Ridglan Farms keeps a low profile. Located 10 minutes outside of Mount Horeb on a desolate county road, the farm sits on a gentle hill, hidden by a long row of evergreens. Only the silo and a glimpse of the pale blue warehouse are visible from the road. If you didn't know any better, it could easily be mistaken for a dairy farm.
That's how Jim Burns, president and co-owner of Ridglan Farms, likes it.
"What we do isn't accepted by the general public as a positive thing," says Burns. "But we're completely legal, and we do everything we can to take care of the animals."
Ridglan Farms breeds beagles for research. In 2014, it housed 3,733 beagles, 622 of which were experimented upon in some fashion at the farm itself, according to Burns. Its breeding colony consists of around 750 bitches and 70 studs.

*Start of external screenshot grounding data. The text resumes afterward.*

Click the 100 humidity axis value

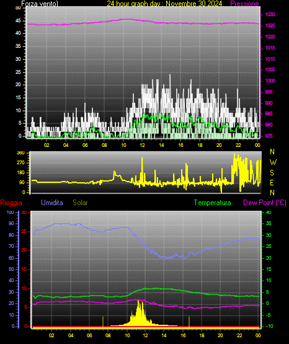coord(11,213)
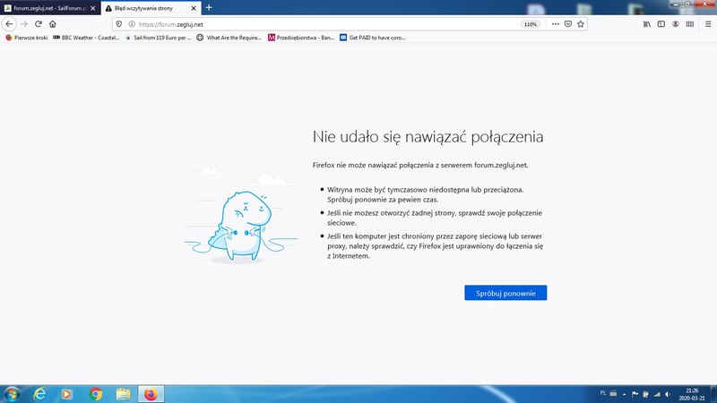The width and height of the screenshot is (717, 403).
Task: Open page actions three-dots menu
Action: 555,23
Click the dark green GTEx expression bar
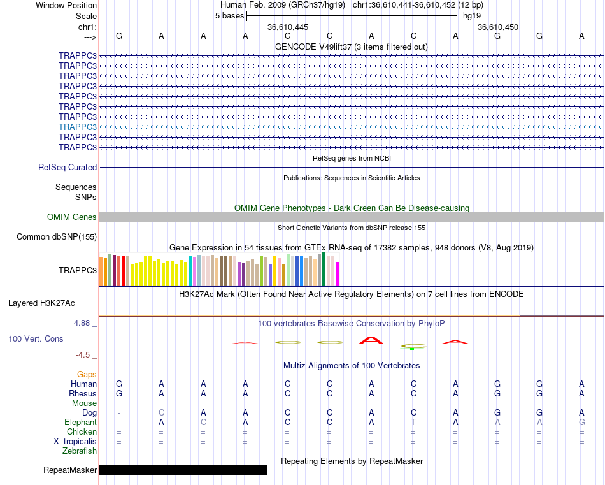Screen dimensions: 605x485 coord(324,269)
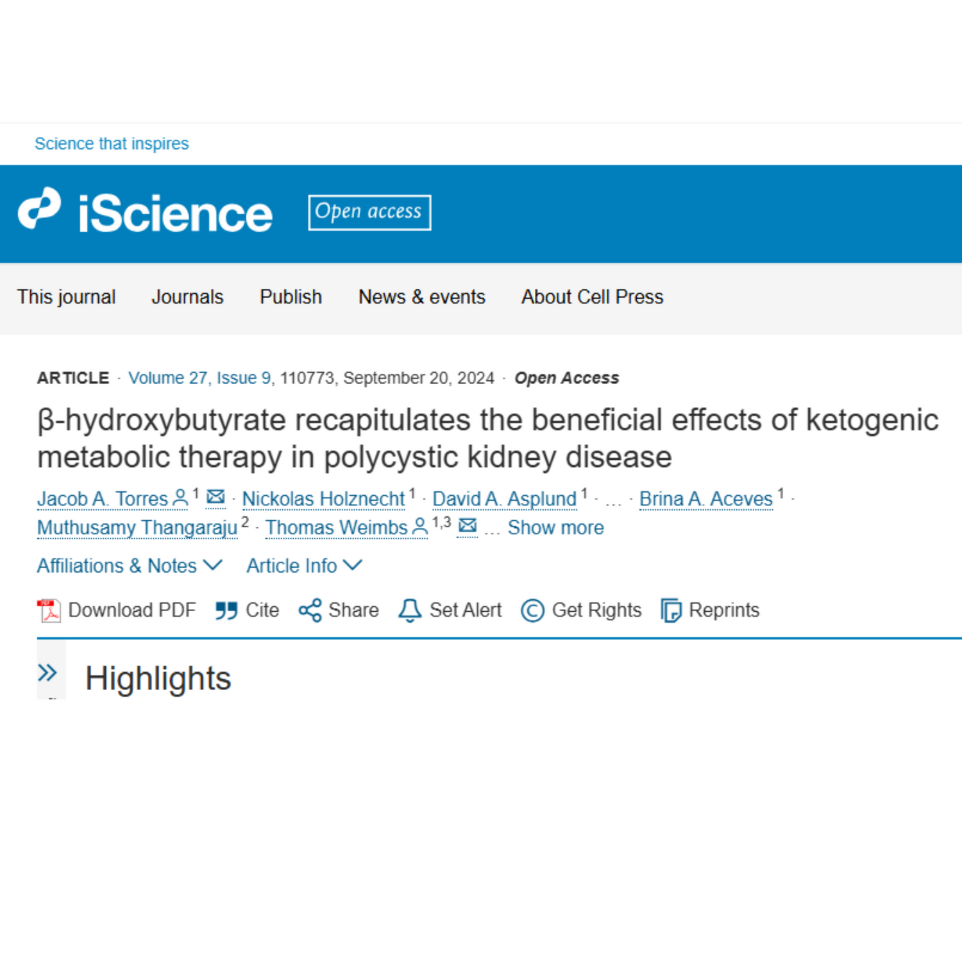962x962 pixels.
Task: Click the Share icon
Action: click(x=310, y=611)
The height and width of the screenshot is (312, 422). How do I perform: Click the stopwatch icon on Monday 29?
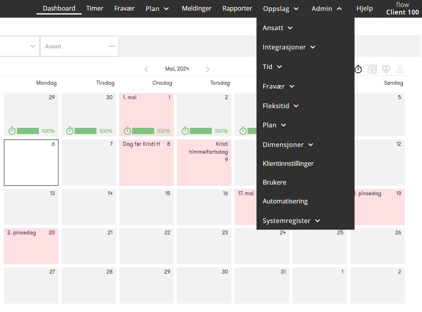pos(12,131)
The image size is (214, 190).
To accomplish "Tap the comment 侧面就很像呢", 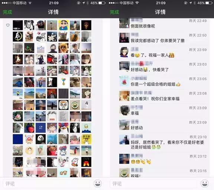I will [143, 26].
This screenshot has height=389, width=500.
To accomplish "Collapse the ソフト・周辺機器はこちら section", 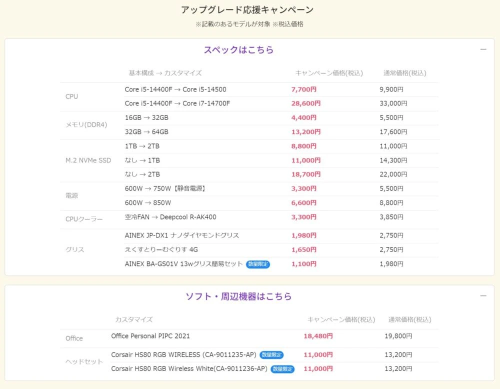I will coord(483,296).
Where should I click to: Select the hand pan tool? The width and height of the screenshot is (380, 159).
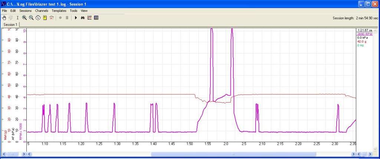pyautogui.click(x=4, y=17)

The vast majority of Ridglan Farms' beagles are sold as puppies to research institutions, including the University of Wisconsin-Madison. The mission of the company, according to its website, is "to provide purpose-bred beagles for research that increases scientific knowledge and exceeds the expectation of the scientific community."
Ridglan Farms was founded in 1966, the year the Animal Welfare Act was signed into federal law. The push for the bill followed revelations that dog and cat dealers had been selling stolen pets to laboratories. The act put stringent regulations in place, requiring laboratories to document exactly where they obtained animals for research. Burns says it was about this time that beagles became the standard dog used in drug treatment studies.
Ridglan has grown over the years, and its reach extends far beyond Wisconsin. Though it provides dogs to overseas labs, most of its customers now come from the States, since post-9/11 security measures have made transport of live cargo more expensive. Burns says Ridglan Farms nets $2.5 million annually and has 15 employees.
Ridglan Farms is one of the top three research beagle breeders in the country, according to Burns as well as Kevin Chase at the Beagle Freedom Project, an arm of the advocacy group Animal Rescue, Media and Education that raises awareness of the plight of research beagles and is opposed to animal research. Only Covance, a transnational drug development corporation with a location in Madison, and Marshall Farms, based in upstate New York, produce more dogs for research.
In Dane County, Ridglan Farms and Covance Laboratories are part of a largely hidden local economy of research animal breeders.
"You don't love doing it," says Burns, "but that's the business."